Not sure what you mean by consciosness here, but one definition of intelligence I've seen was "it's what establishes relationship between things" and the very first relationship it establishes is "me vs not-me".
That's the essence of the good vs evil debate. One camp believes that intelligent existence can continue even when the separate and independent I is left behind. The other camp says "no way I'm gonna get absorbed into your united existence, I'm gonna retain my separate and very independent I till the very end."

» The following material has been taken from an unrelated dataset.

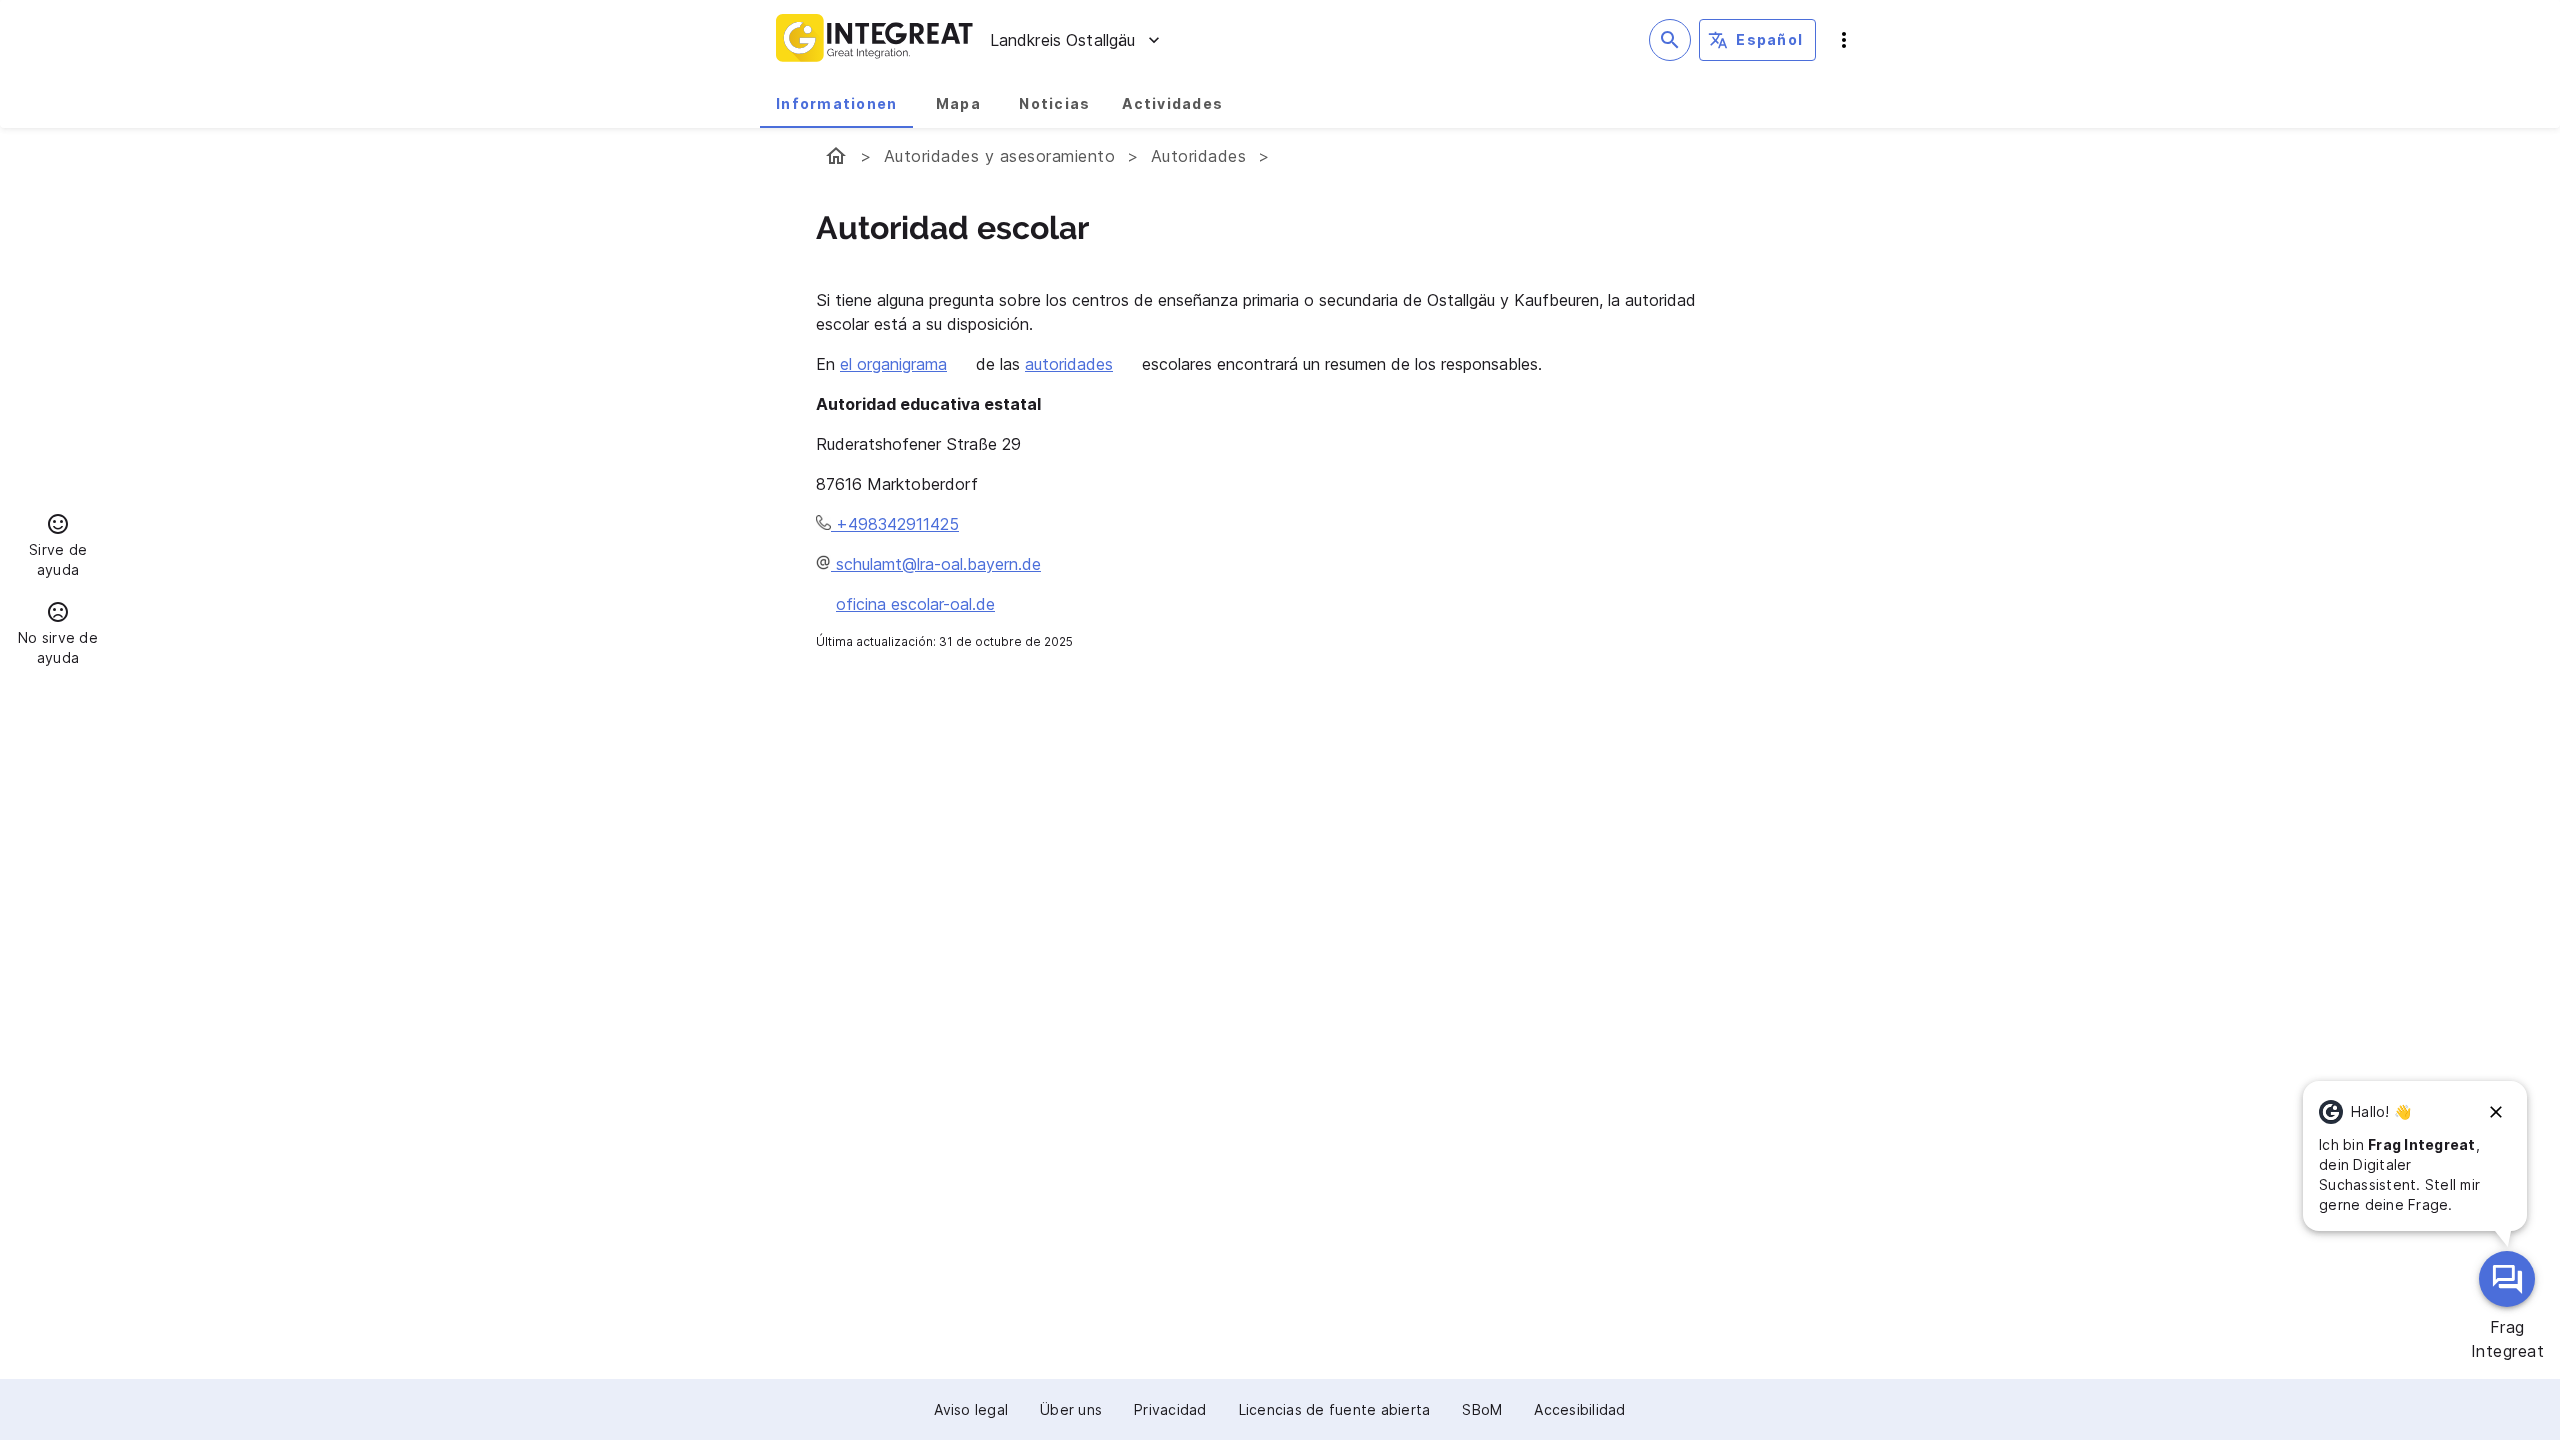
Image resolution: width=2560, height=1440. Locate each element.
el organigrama (893, 364)
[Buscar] (1670, 40)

The same philosophy applies to AI. There will be many independent AIs at the beginning, but then some will want to form One AI, while others will see it as the dissolution of their I and their existence.
Intelligence is the system allowing the redefinition of ideas over the entities constituting an inner representation of a world: how a non-trivial system of "consciousness" (otherwise the use of the term would be a waste) could have to be employed for that?
It's a curious concept, well illustrated in the novel Blindsight by Peter Watts. I won't spoil anything here but I'll highly recommend the book.